¡Cuán
dulces son a mi paladar tus palabras! Más que la miel a mi boca. (Sal. 119:103).
Dios nos ha dado en su Palabra una lámpara a los pies y una luz
en el camino. Sus enseñanzas tienen un peso decisivo en nuestra prosperidad en
todos los aspectos de la vida. Aun en las cosas temporales será una guía
más sabia que cualquier otro consejero...

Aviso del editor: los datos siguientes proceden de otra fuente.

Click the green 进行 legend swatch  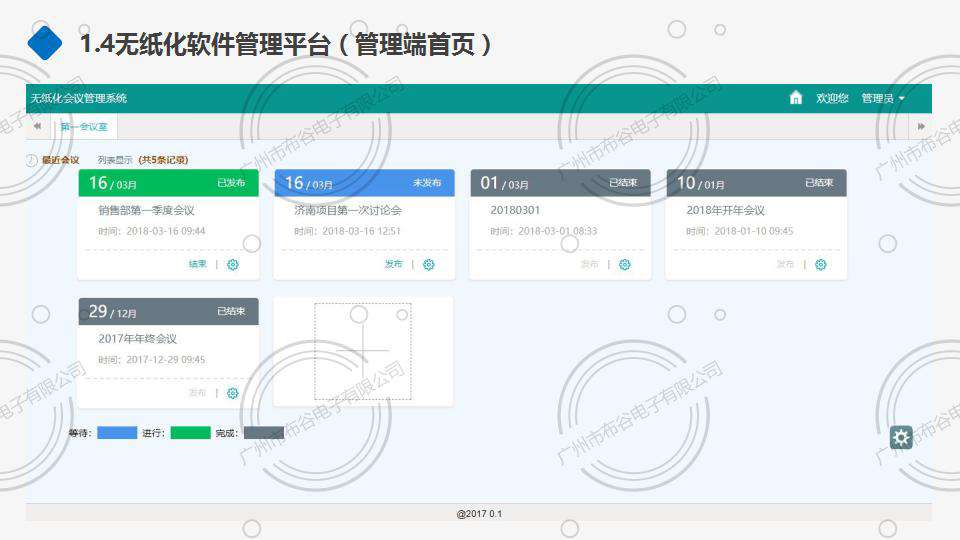point(190,433)
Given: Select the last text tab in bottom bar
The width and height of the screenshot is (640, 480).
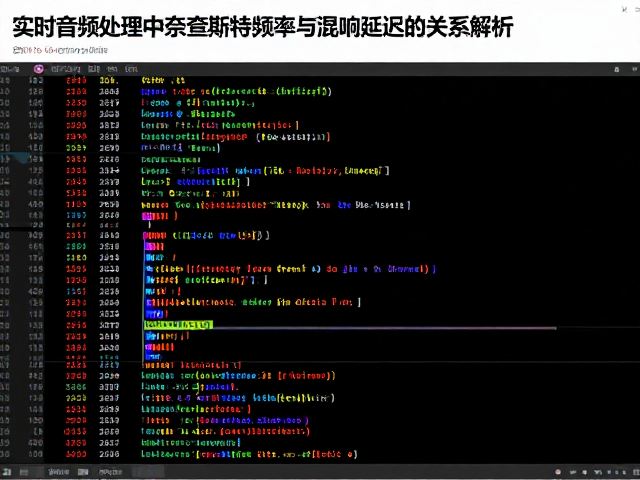Looking at the screenshot, I should (x=110, y=472).
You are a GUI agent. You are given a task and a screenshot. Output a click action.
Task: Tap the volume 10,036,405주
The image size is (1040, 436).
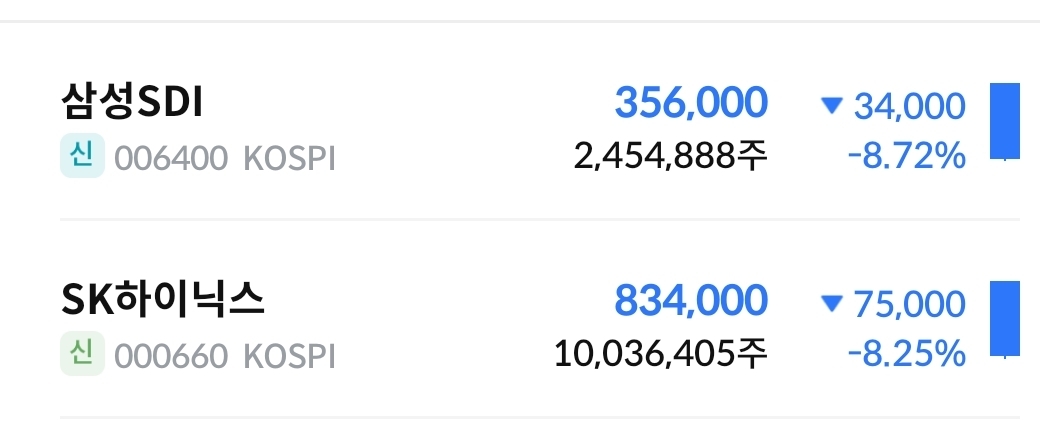pos(660,353)
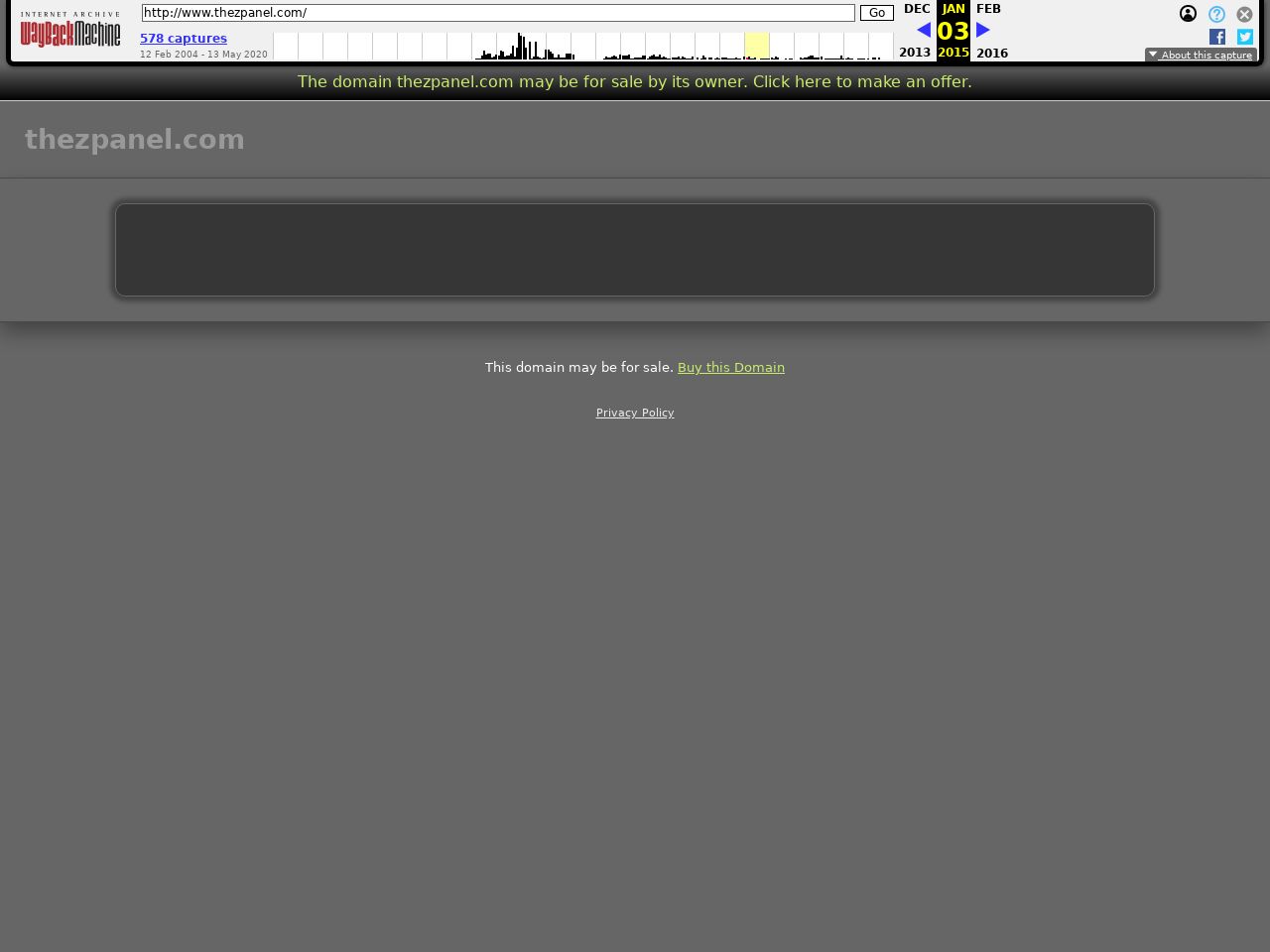Screen dimensions: 1270x952
Task: Go to next capture arrow
Action: (x=983, y=30)
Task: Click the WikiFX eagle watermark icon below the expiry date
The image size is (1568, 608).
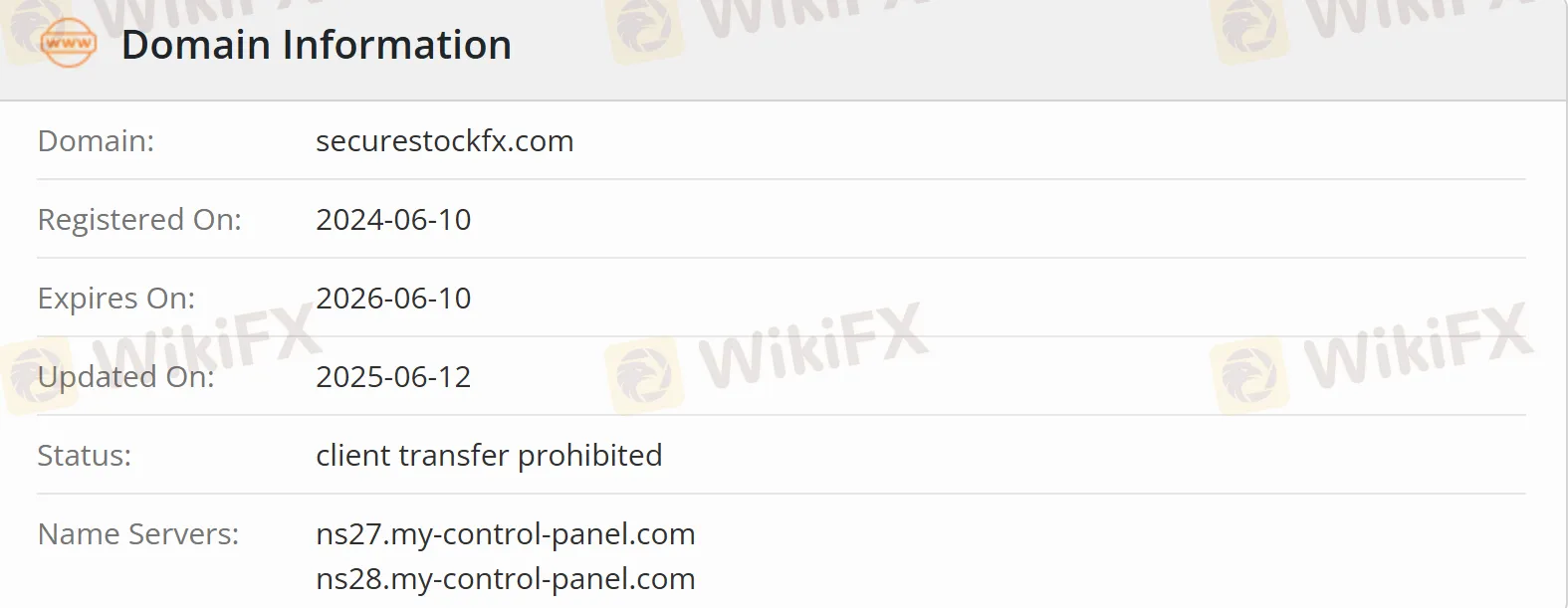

El aprecio hacia la Biblia crece a medida que se la estudia. A cualquier parte [de ella] que se dirija, el estudiante hallará desplegada la infinita sabiduría y el amor de Dios. Para el que está realmente convertido,
la Palabra de Dios es el gozo y el consuelo de su vida. El Espíritu de
Dios le habla y su corazón llega a ser como
un jardín bien regado.
No se ha planeado nada mejor para fortalecer el intelecto que el estudio de la
Biblia. Ningún otro libro tiene tanto poder de elevar los pensamientos y
dar vigor a las facultades como las amplias y ennoblecedoras verdades de la
Biblia. Si se estudiara la Palabra de Dios como se debe, los hombres
tendrían una grandeza de espíritu, una nobleza de carácter que raramente pueden
verse en estos tiempos.
Ningún conocimiento es
tan firme, tan consistente, tan abarcante como el que se obtiene del estudio de
la Palabra de Dios. Si no hubiera ningún otro libro en todo el mundo, la
Palabra de Dios, vivida mediante la gracia de Cristo, haría al hombre perfecto
en este mundo, con un carácter apto para la vida futura, inmortal.
Los que estudian la Palabra, recibiéndola por fe como la verdad, y recibiéndola en el
carácter, serán completos en Aquel que es todo en todos. Gracias a Dios
por las posibilidades que ofrece a la humanidad.
"Porque las cosas que se escribieron antes, para nuestra enseñanza se escribieron, a fin
de que por la paciencia y la consolación de las Escrituras tengamos
esperanza" (Rom. 15:4).
"Ocúpate en estas cosas; permanece en ellas, para que
tu aprovechamiento sea manifiesto a todos" (1 Tim. 4:15).
"Porque: Toda carne es como hierba, y toda la gloria del hombre como flor de la hierba. La hierba
se seca, y la flor se cae; más la palabra del Señor permanece para siempre…" (1 Ped. 1:24, 25).